Required work ▸
[a] In the Simple Minds piece, list every band that the writer ranks Simple Minds above.
[b] Answer these from the Simple Minds piece:
(i) What nationality is the singer Jim Kerr?
(ii) In what year was the band hired to perform a song for a film?
(iii) What were the lengths of the two versions the band recorded?
[c] Write the next part of the Simple Minds piece, picking up after its final sentence.

Reading passage ▸
********
Like many New Wave bands, most of Simple Minds’ songs are hopelessly airy and artsy. This is probably why I like them. I even like the singer, Jim Kerr (Ms. Hynde’s former husband), who is Scottish but who always sounds vaguely German.

Life in a Day
Objectively, I would have to rank Simple Minds far below expert practitioners of the New Wave form, such as Echo & The Bunnymen and The Psychedelic Furs, but way above Spandau Ballet, Human League, and Haircut 100, three bands that together couldn’t make a snake out of Play-Doh. This leaves Simple Minds with the same artistic command of their material as A Flock of Haircuts, who were best known for their haircuts.

But that’s my objectivity speaking. Every time I play one of my favorite Simple Minds cuts, I melt into a puddle. Like The Tubes, I can’t clean up/but I know I should.

Promised You a Miracle
In 1985, when Simple Minds were making a good living in the UK but were still unknown in the US, the band was hired to perform a song for an upcoming film: The Breakfast Club. The boys were handed the words and music to something called “Don’t You (Forget About Me),” did some rearranging, and recorded a 4-minute and a 6-minute version, both on the same afternoon.
********
Input data ▸

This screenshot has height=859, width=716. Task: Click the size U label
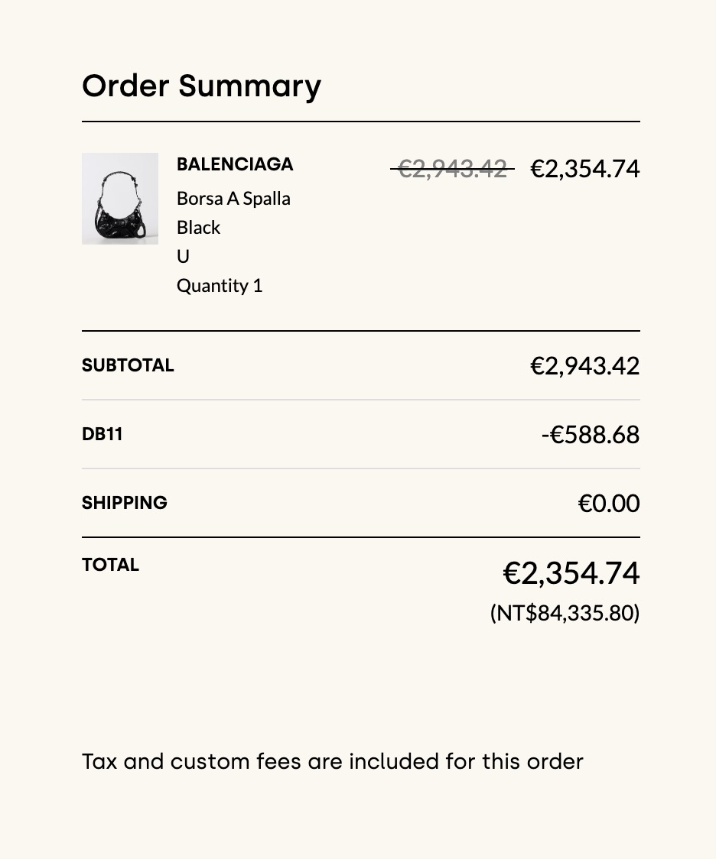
********
Numbered responses ▸
[a] Spandau Ballet, Human League, Haircut 100

[b]
(i) Scottish
(ii) 1985
(iii) 4 minutes and 6 minutes

[c]
I’ll bet Simple Minds didn’t think about this song again until the movie came out and “Don’t You (Forget About Me)” went to #1 on the US charts and became an anthem. Suddenly, Simple Minds were famous in the world’s biggest music market for a song they didn’t write. They didn’t even include it on an album until 1992.

I understand why it took them seven years to finally claim this song. Have you ever read the lyrics?

Tell me your troubles and doubts
Giving me everything inside and out and
Love’s strange so real in the dark
Think of the tender things that we were working on

That’s quite enough. And if you own the original 45, I suggest you not play the B side, “A Brass Band in Africa.” Simple Minds wrote this one, but listening to it is like eating a Pop-Tart before it’s toasted or even unwrapped.

Up on the Catwalk
Though the words to “Don’t You (Forget About Me)” are, well, awful (and the 6-minute version has even more of them), and though the thing is too slow to dance to, the music wields a crowd-pleasing power. Like all immortal songs, it begins with a musical flourish you instantly recognize and lyrics anyone can handle:

Hey! Hey! Hey! Hey!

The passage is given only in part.